(Pointing data for pages and screens)
──────
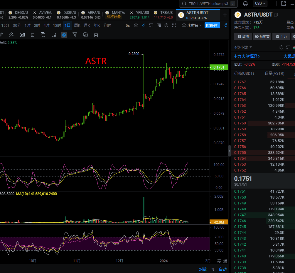Open the chart settings hexagon icon
Screen dimensions: 295x273
click(166, 25)
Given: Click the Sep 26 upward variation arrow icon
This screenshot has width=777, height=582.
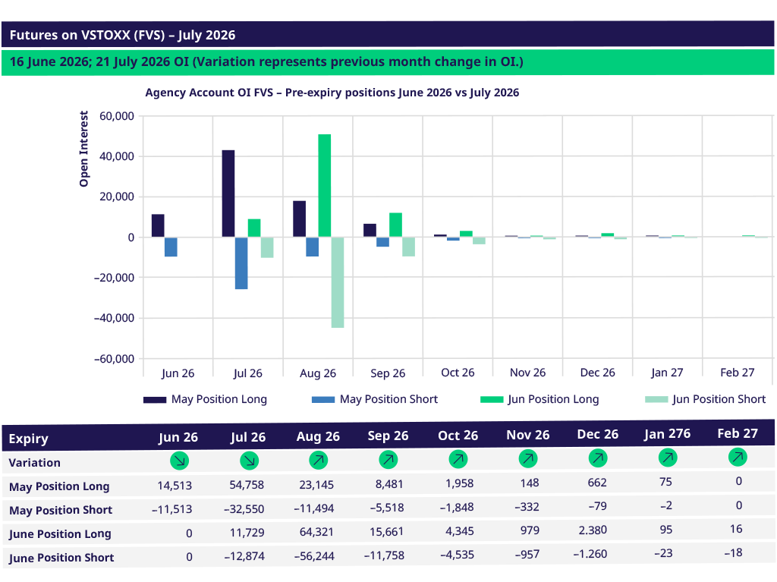Looking at the screenshot, I should pyautogui.click(x=389, y=460).
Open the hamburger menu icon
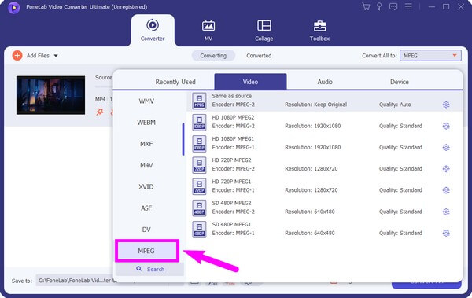This screenshot has height=298, width=472. [408, 6]
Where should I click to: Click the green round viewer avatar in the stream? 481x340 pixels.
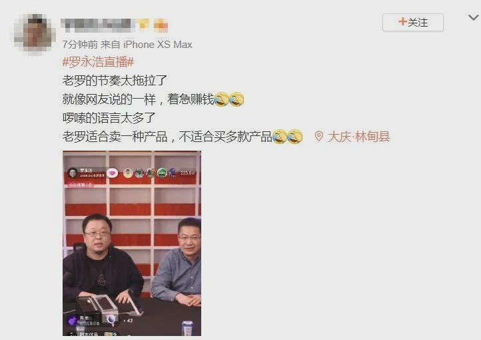point(162,173)
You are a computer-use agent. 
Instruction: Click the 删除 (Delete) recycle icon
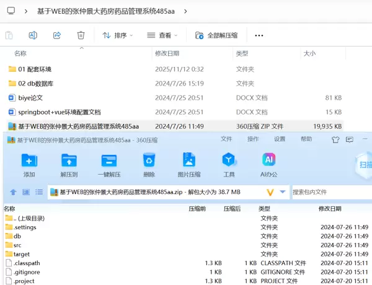(x=149, y=162)
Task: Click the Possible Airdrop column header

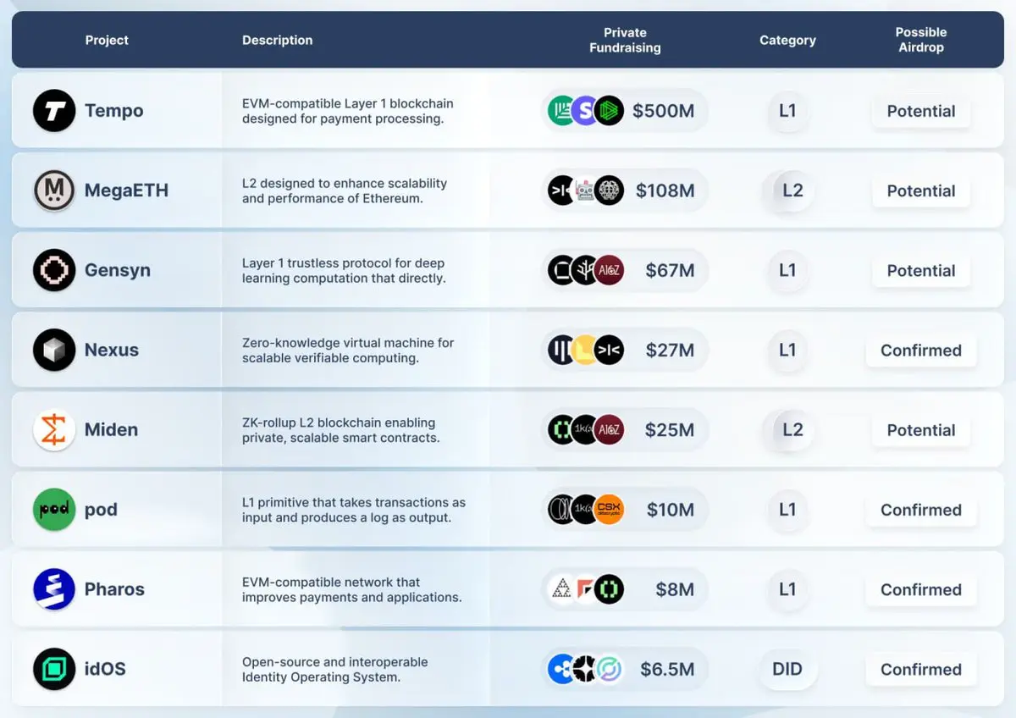Action: [920, 40]
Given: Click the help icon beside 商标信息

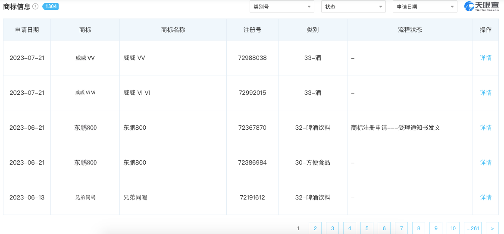Looking at the screenshot, I should point(36,6).
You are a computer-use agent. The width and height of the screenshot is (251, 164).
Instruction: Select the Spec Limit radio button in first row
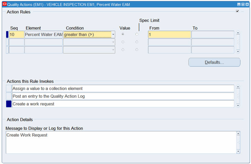137,34
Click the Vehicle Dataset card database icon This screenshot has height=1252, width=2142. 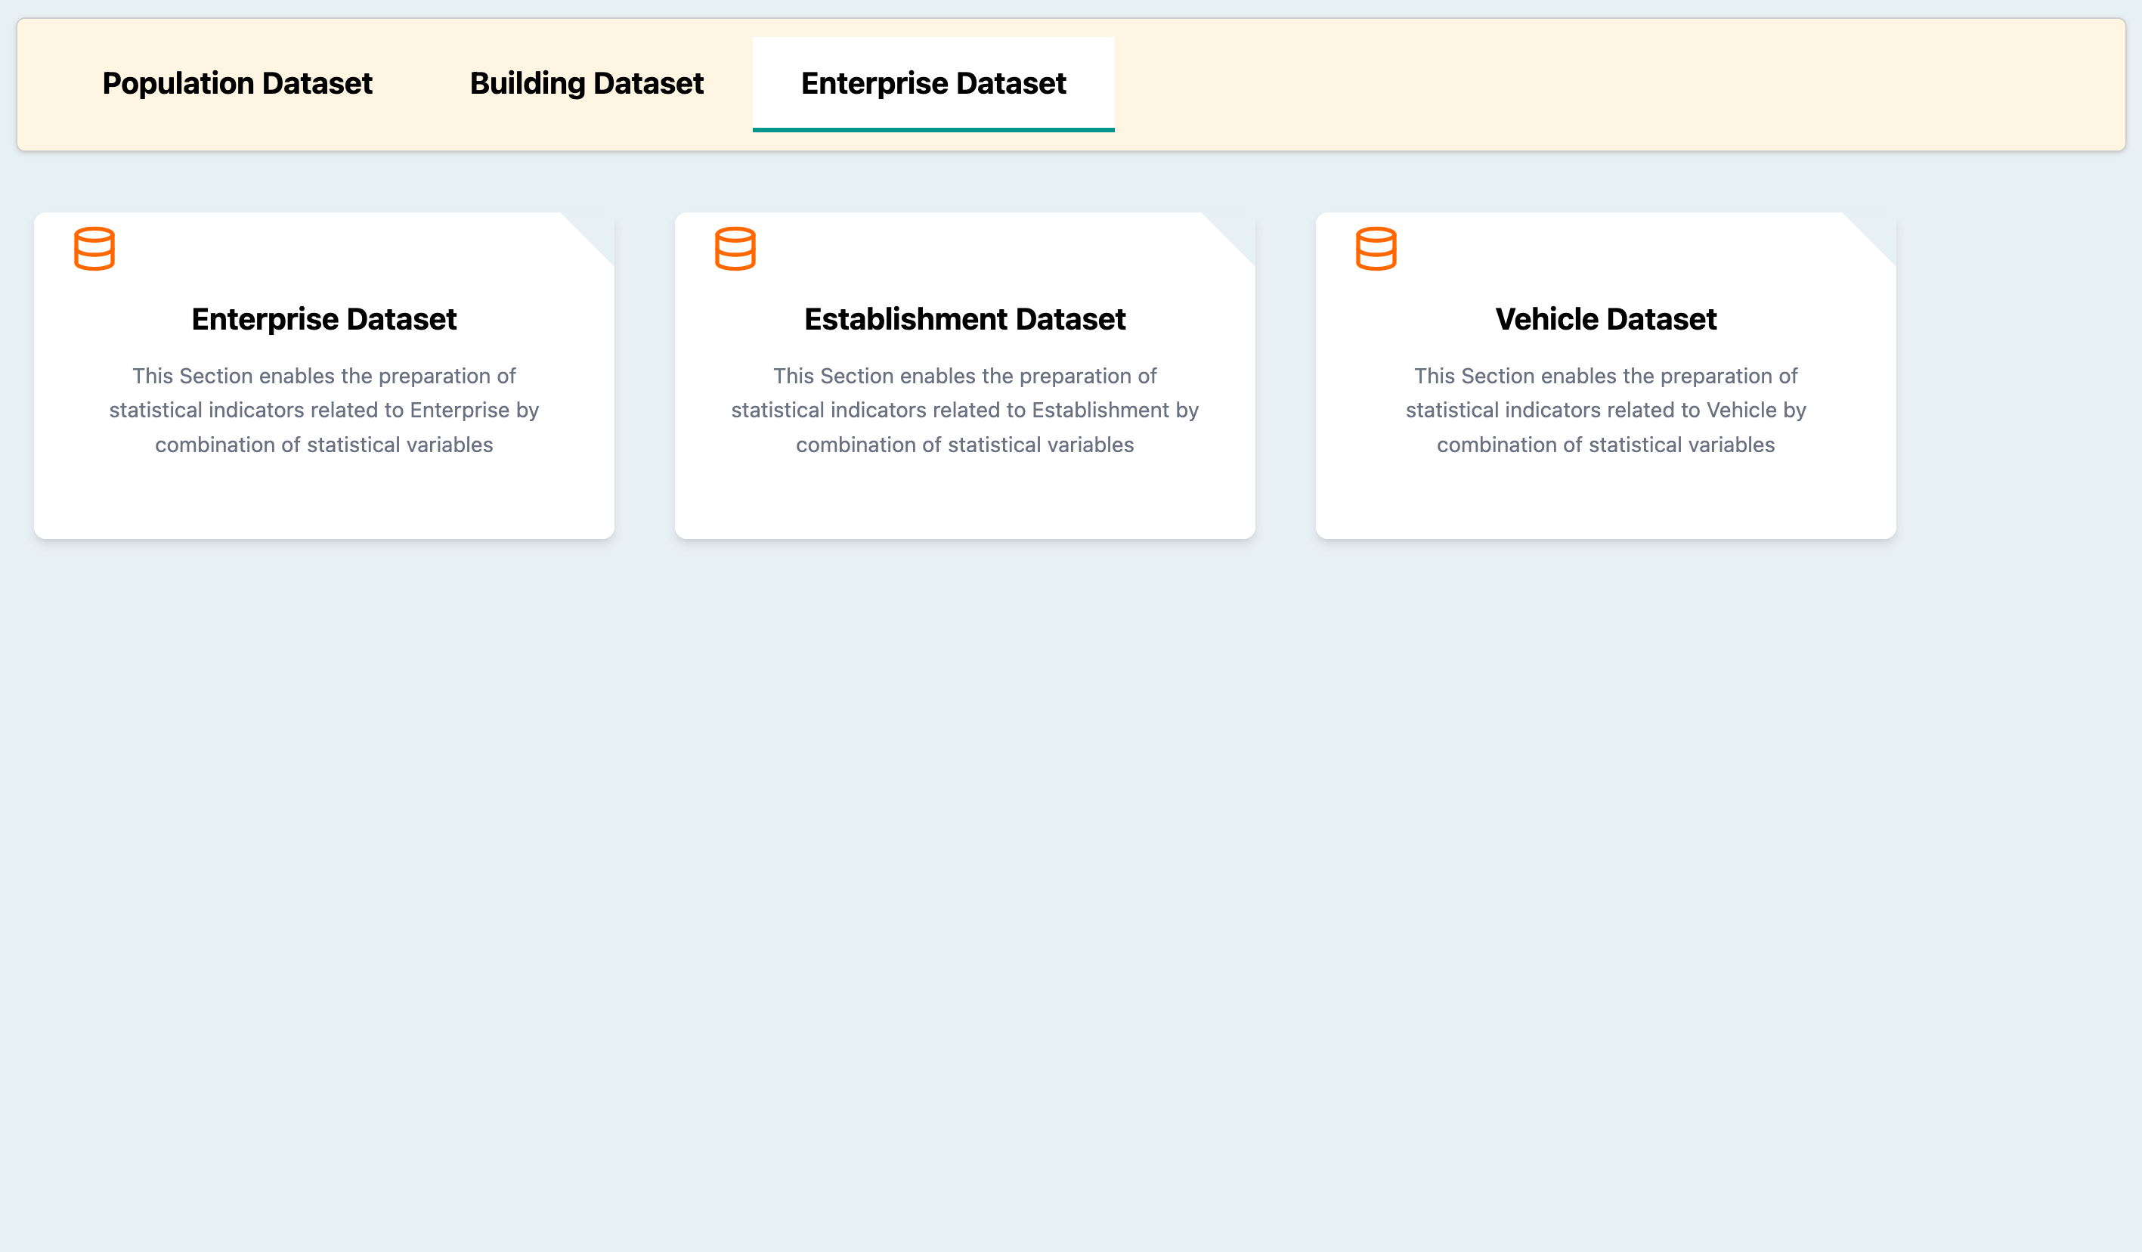click(1376, 248)
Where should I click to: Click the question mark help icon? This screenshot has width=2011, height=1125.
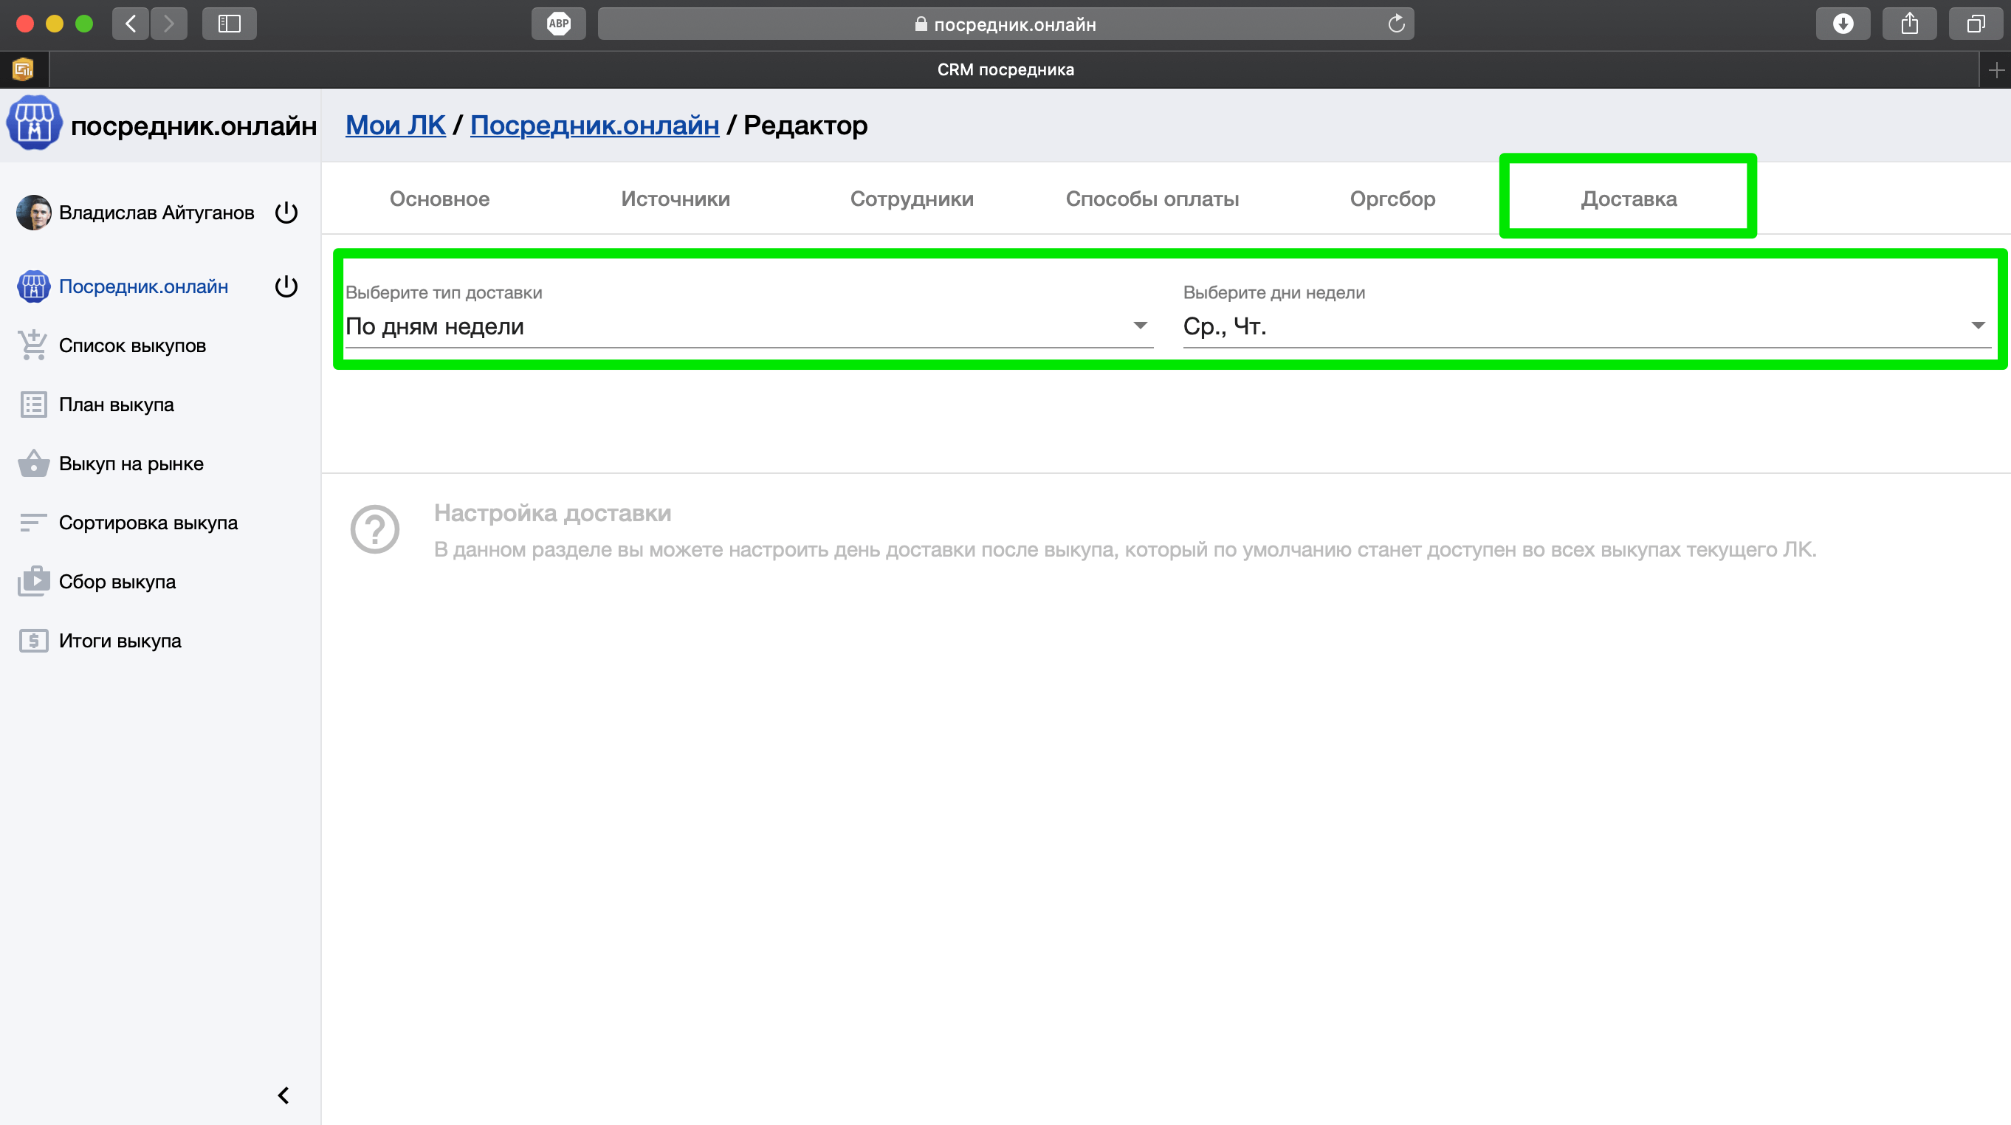375,529
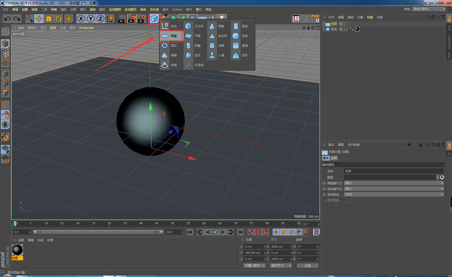Open the 渲染器可见 dropdown
Viewport: 452px width, 277px height.
pyautogui.click(x=394, y=188)
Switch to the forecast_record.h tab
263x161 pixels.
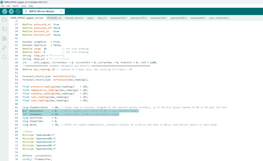(74, 18)
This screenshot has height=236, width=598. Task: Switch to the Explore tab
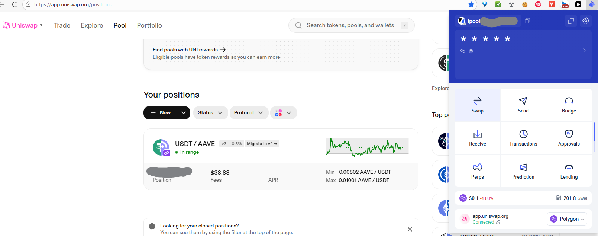click(92, 25)
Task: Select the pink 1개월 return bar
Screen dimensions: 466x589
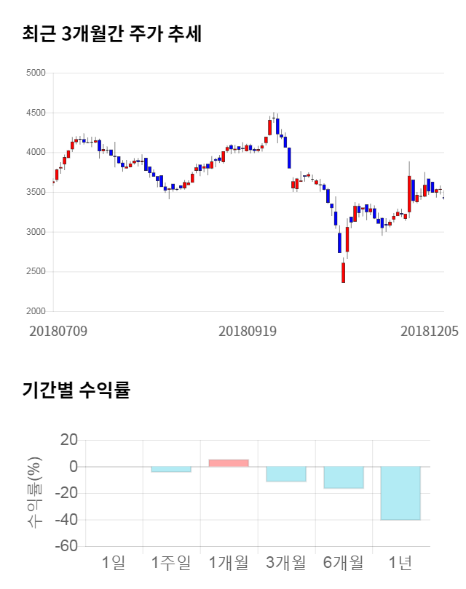Action: [229, 463]
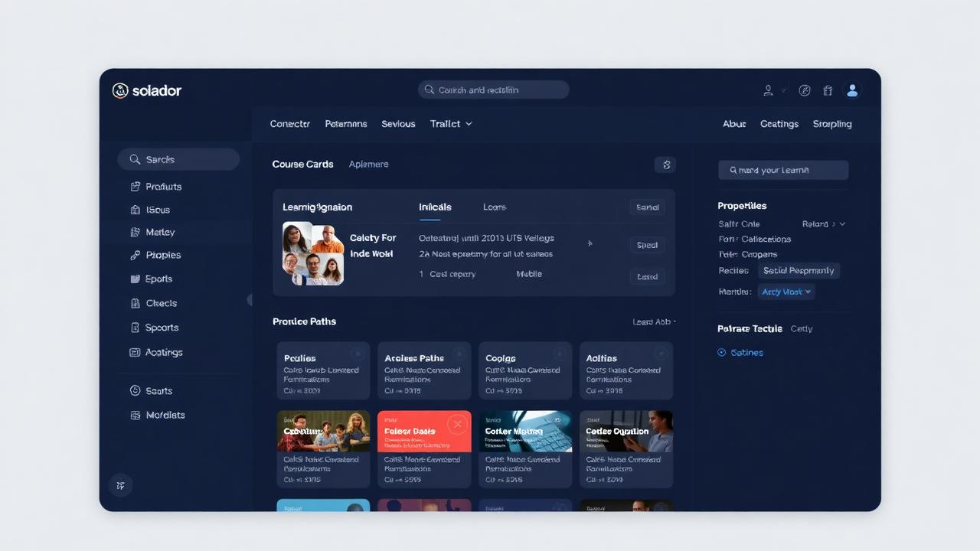Toggle the circle on the Peulies card
This screenshot has width=980, height=551.
click(x=357, y=354)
──────
*Job*
Copy every line from the items above that contains the word "agent". Case counts, so match uppercase and lowercase letters exactly.

*Completed exercise*
You are a computer-use agent. 
You are a computer-use agent. The width and height of the screenshot is (251, 164).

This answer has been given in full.